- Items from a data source
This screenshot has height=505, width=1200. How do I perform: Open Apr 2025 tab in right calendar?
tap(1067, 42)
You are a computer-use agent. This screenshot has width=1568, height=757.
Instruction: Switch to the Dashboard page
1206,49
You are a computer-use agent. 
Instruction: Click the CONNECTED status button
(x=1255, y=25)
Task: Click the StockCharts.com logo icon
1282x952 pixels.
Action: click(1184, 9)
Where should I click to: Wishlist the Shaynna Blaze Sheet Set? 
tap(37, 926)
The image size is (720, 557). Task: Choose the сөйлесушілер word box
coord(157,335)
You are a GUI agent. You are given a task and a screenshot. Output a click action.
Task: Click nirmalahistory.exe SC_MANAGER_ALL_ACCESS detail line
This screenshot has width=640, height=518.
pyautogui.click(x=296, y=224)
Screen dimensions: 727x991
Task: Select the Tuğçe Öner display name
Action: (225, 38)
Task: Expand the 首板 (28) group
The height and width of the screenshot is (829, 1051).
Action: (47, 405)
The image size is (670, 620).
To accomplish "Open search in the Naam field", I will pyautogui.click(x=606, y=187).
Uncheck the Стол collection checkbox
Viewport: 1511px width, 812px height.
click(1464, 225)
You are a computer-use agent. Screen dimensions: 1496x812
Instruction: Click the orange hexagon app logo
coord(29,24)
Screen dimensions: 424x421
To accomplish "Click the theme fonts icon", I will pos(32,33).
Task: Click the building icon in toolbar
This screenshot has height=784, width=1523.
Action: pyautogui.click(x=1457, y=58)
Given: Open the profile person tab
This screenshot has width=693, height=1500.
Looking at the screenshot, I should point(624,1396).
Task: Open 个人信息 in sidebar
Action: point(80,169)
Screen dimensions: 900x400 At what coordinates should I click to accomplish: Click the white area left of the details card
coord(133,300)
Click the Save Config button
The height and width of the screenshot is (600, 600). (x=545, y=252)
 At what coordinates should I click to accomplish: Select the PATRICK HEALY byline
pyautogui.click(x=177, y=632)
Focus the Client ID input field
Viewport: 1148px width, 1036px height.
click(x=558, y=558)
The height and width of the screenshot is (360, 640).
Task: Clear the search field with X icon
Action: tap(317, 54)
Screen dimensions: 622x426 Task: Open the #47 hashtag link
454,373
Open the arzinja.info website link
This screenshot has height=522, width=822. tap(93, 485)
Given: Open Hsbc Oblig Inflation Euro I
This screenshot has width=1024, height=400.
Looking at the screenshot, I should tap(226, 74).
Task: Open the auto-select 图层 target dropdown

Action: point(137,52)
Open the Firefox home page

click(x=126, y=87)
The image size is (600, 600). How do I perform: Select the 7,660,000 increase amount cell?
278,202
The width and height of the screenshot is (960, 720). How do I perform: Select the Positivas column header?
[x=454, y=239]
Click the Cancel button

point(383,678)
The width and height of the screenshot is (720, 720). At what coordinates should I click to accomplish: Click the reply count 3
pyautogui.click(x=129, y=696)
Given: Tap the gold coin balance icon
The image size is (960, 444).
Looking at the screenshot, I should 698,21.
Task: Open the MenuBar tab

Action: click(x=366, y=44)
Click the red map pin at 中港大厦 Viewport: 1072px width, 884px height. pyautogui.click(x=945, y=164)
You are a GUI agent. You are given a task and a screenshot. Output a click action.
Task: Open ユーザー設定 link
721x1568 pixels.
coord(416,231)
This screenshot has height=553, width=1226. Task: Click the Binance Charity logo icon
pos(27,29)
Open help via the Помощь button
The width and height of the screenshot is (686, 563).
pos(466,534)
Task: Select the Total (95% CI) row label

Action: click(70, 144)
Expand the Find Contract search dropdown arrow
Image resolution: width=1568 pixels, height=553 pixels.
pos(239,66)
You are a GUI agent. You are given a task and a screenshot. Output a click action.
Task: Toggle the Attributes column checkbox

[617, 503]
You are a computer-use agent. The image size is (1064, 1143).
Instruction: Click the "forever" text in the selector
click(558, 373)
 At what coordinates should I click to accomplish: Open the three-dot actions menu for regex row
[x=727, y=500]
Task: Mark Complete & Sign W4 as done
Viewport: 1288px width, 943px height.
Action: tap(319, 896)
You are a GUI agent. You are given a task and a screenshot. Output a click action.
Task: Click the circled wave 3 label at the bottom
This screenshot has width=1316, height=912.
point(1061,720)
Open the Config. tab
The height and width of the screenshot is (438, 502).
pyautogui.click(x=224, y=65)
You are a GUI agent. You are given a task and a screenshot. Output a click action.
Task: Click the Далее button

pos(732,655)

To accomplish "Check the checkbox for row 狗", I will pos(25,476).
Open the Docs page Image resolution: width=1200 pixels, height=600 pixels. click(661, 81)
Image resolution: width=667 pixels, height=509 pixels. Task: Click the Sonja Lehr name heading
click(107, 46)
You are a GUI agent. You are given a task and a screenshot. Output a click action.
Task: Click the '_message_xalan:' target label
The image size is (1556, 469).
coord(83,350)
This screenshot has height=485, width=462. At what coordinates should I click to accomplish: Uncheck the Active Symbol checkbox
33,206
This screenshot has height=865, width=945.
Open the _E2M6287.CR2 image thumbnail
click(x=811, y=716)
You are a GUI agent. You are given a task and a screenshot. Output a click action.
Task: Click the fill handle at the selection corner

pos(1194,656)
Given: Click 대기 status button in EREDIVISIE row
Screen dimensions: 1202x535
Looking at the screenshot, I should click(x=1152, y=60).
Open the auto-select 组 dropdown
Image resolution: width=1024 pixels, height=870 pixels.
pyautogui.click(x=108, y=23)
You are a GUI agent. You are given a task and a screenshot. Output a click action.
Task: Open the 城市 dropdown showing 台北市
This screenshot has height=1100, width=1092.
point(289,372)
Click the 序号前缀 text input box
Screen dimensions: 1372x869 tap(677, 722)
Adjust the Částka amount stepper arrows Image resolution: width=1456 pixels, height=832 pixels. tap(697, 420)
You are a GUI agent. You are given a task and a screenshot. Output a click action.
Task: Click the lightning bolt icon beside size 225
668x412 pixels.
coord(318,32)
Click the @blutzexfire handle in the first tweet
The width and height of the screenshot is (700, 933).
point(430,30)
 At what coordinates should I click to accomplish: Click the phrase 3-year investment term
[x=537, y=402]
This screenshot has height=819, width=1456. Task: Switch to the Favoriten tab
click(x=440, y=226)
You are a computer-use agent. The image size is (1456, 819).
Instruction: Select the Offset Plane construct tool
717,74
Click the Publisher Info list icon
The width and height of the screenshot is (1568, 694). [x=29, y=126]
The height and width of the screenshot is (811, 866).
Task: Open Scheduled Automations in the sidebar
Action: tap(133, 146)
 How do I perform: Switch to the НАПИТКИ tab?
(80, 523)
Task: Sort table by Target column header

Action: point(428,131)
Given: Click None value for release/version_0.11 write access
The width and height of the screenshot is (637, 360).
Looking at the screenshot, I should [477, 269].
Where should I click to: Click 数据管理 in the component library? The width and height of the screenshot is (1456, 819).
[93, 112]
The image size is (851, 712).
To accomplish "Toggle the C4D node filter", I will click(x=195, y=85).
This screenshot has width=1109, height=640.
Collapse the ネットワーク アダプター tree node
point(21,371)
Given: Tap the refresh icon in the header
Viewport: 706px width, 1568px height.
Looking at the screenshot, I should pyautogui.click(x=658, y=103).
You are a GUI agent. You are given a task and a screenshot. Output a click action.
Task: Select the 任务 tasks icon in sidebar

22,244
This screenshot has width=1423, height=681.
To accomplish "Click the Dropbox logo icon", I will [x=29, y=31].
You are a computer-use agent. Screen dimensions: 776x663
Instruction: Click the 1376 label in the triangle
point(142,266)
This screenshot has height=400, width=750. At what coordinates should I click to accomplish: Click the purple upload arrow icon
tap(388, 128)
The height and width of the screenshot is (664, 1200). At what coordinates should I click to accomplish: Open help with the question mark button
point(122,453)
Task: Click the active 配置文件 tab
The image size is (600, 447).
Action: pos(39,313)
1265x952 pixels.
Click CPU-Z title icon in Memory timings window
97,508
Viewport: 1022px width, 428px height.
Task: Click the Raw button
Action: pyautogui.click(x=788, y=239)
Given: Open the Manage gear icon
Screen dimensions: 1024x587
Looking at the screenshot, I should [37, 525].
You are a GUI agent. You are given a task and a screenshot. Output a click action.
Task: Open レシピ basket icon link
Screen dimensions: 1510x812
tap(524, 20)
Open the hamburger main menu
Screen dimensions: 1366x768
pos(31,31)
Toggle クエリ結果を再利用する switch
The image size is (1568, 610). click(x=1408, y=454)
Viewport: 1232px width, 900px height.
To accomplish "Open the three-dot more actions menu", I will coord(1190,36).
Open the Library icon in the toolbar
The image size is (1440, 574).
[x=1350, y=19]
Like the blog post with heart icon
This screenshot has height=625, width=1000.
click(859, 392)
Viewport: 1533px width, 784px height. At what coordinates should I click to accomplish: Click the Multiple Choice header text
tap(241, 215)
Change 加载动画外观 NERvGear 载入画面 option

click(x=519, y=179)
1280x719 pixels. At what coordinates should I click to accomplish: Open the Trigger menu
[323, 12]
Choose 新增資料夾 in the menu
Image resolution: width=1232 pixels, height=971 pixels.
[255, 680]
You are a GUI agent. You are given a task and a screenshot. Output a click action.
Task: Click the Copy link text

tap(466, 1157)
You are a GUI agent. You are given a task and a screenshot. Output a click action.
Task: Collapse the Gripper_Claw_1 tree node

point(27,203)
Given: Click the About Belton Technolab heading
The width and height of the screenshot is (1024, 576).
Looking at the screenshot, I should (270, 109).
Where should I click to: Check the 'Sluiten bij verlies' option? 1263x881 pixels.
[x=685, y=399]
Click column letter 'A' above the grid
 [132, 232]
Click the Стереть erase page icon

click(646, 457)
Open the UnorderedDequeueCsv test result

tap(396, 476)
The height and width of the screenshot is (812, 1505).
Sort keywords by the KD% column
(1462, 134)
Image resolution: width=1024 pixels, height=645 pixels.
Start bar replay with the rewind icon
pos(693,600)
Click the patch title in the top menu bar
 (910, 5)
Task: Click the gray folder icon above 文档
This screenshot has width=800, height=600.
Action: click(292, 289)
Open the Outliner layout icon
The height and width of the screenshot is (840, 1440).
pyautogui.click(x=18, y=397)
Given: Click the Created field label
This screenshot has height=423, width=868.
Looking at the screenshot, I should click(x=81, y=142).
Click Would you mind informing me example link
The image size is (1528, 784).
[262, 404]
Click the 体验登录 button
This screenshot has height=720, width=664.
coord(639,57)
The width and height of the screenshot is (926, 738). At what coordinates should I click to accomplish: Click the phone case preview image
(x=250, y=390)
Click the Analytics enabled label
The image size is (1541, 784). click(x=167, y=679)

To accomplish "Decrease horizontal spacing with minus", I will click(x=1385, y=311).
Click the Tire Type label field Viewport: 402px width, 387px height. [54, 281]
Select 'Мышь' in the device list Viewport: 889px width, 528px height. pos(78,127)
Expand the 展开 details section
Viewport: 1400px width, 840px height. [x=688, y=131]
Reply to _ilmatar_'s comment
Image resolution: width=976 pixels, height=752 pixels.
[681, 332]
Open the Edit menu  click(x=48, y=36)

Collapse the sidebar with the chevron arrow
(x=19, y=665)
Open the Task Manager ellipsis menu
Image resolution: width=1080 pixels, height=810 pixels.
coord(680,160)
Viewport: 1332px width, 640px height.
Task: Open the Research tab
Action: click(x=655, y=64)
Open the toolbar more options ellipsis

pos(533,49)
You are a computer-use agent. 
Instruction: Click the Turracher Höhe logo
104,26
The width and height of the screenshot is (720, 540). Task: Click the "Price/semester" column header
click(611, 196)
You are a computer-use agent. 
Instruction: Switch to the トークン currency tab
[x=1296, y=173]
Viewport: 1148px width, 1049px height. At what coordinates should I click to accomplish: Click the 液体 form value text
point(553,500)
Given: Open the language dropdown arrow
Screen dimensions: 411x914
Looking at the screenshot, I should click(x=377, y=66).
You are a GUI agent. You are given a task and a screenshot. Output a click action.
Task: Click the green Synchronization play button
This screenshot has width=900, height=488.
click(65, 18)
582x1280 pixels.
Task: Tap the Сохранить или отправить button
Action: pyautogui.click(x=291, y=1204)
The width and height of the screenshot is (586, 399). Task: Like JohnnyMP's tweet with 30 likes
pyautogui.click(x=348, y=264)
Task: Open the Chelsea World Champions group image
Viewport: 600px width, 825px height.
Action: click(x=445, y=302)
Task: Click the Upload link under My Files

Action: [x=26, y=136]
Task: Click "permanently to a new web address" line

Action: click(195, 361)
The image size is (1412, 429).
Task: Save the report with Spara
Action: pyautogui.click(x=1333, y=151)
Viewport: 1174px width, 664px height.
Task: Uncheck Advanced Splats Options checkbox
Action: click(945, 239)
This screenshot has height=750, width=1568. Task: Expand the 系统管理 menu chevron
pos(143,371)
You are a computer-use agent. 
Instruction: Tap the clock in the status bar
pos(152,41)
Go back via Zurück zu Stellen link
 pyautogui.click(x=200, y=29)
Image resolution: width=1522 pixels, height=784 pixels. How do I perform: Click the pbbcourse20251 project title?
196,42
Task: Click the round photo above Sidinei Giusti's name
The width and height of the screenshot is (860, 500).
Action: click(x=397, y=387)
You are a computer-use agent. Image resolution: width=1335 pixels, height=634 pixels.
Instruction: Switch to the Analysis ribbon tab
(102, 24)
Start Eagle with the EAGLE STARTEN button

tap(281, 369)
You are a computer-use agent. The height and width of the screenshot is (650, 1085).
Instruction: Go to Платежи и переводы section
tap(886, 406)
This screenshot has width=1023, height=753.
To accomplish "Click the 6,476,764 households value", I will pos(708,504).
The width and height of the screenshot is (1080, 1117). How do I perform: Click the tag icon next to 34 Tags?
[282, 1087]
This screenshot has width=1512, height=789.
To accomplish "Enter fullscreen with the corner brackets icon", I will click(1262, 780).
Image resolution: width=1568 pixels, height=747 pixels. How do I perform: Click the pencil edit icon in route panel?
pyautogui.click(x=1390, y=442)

- TASK OBJECTIVE
Copy the data above verbatim, beginning at the line containing "Task: Click the StockCharts.com logo icon" and continuing through the line containing "Action: point(80,169)", with both of those lines included.

- OUTPUT
Task: Click the StockCharts.com logo icon
1282x952 pixels.
Action: click(1184, 9)
Where should I click to: Wishlist the Shaynna Blaze Sheet Set? 
tap(37, 926)
The image size is (720, 557). Task: Choose the сөйлесушілер word box
coord(157,335)
You are a GUI agent. You are given a task and a screenshot. Output a click action.
Task: Click nirmalahistory.exe SC_MANAGER_ALL_ACCESS detail line
This screenshot has width=640, height=518.
pyautogui.click(x=296, y=224)
Screen dimensions: 727x991
Task: Select the Tuğçe Öner display name
Action: (225, 38)
Task: Expand the 首板 (28) group
The height and width of the screenshot is (829, 1051).
Action: (47, 405)
The image size is (670, 620).
To accomplish "Open search in the Naam field", I will pyautogui.click(x=606, y=187).
Uncheck the Стол collection checkbox
Viewport: 1511px width, 812px height.
click(1464, 225)
You are a computer-use agent. Screen dimensions: 1496x812
Instruction: Click the orange hexagon app logo
coord(29,24)
Screen dimensions: 424x421
To accomplish "Click the theme fonts icon", I will pos(32,33).
Task: Click the building icon in toolbar
This screenshot has height=784, width=1523.
Action: pyautogui.click(x=1457, y=58)
Given: Open the profile person tab
This screenshot has width=693, height=1500.
Looking at the screenshot, I should point(624,1396).
Task: Open 个人信息 in sidebar
Action: point(80,169)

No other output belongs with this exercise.